--- Excerpted text Enclosed Below ---
Minister for Rural Development, Madras
- In office 1947–1949
- Chief Minister: Omandur Ramaswamy Reddiar

Member of the Madras Legislative Assembly
- In office 1936–?
- Constituency: Bandar, General Rural (Scheduled Castes) Constituency

Personal details
- Born: 1903 Mallavaram, Gudivada Taluk, Krishna District, Andhra Pradesh, India
- Died: 1970
- Party: Indian National Congress
- Occupation: Freedom Fighter; Politician; Social Reformer;

= Vemula Kurmayya =

Indian freedom fighter and politician

Vemula Kurmayya (1903 – 1970) was an Indian independence activist, Congress party leader, and social reformer from the Krishna district of Andhra Pradesh. He played a role in India's struggle for independence and worked for the upliftment of marginalized communities.

Vemula Kurmayya was born in 1903 in Mallavaram, a village in Krishna district, Andhra Pradesh. Started being involved in political activism during the Non-Cooperation Movement of 1921. he discontinued formal education and joined the Gandhi National School in Vijayawada.

Kurmayya became an apprentice in spinning and weaving at Sabarmati Ashram from 1925 to 1927.

During the Civil Disobedience Movement of 1930 and the Individual Satyagraha Movement of 1940, Kurmayya's active participation in these movements led to multiple imprisonments.

Vemula Kurmayya's contributions to the independence struggle led him into a leadership role within the Indian National Congress. He was elected four times to the Andhra Pradesh Legislative Assembly and emerged as a significant figure in both the State and Central Committee.

In 1962 Anshra Pradesh election he lost to Gungi Rama Rao from Gudivada constituency.
--- End of Enclosed Excerpted text ---
--- Records supplied Enclosed Below ---
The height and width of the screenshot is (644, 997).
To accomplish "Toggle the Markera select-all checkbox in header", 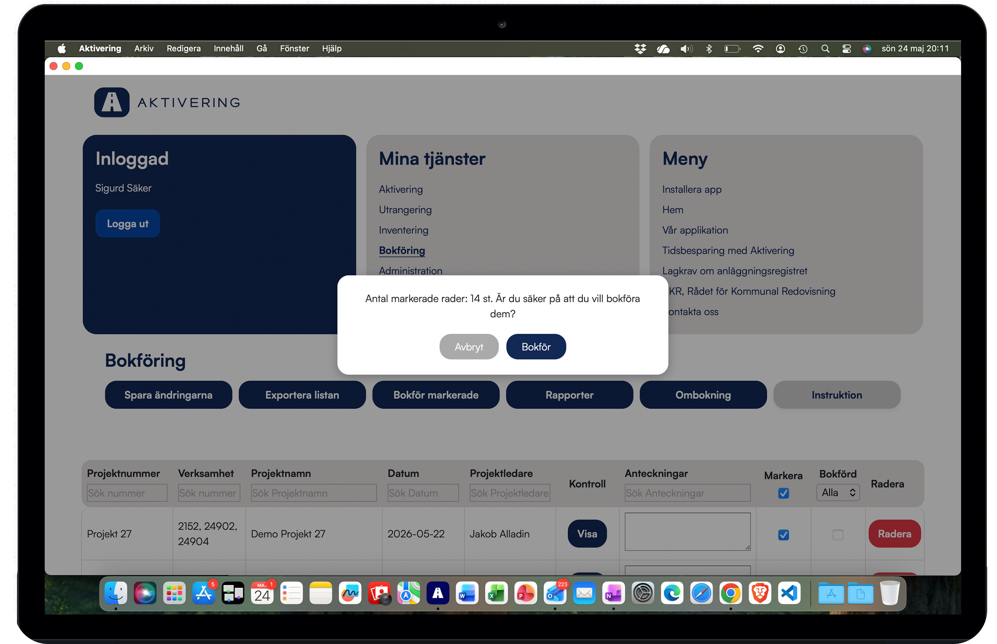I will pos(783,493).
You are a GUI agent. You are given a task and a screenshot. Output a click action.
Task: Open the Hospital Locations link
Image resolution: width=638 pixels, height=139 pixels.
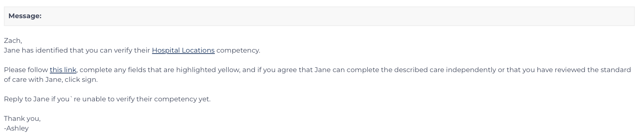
--- End of Enclosed Records supplied ---
* About this exercise: Repeat the part of the text about Vemula Kurmayya starting with "Indian freedom fighter" and going on through "School in Vijayawada.".

* Solution:
Indian freedom fighter and politician

Vemula Kurmayya (1903 – 1970) was an Indian independence activist, Congress party leader, and social reformer from the Krishna district of Andhra Pradesh. He played a role in India's struggle for independence and worked for the upliftment of marginalized communities.

Vemula Kurmayya was born in 1903 in Mallavaram, a village in Krishna district, Andhra Pradesh. Started being involved in political activism during the Non-Cooperation Movement of 1921. he discontinued formal education and joined the Gandhi National School in Vijayawada.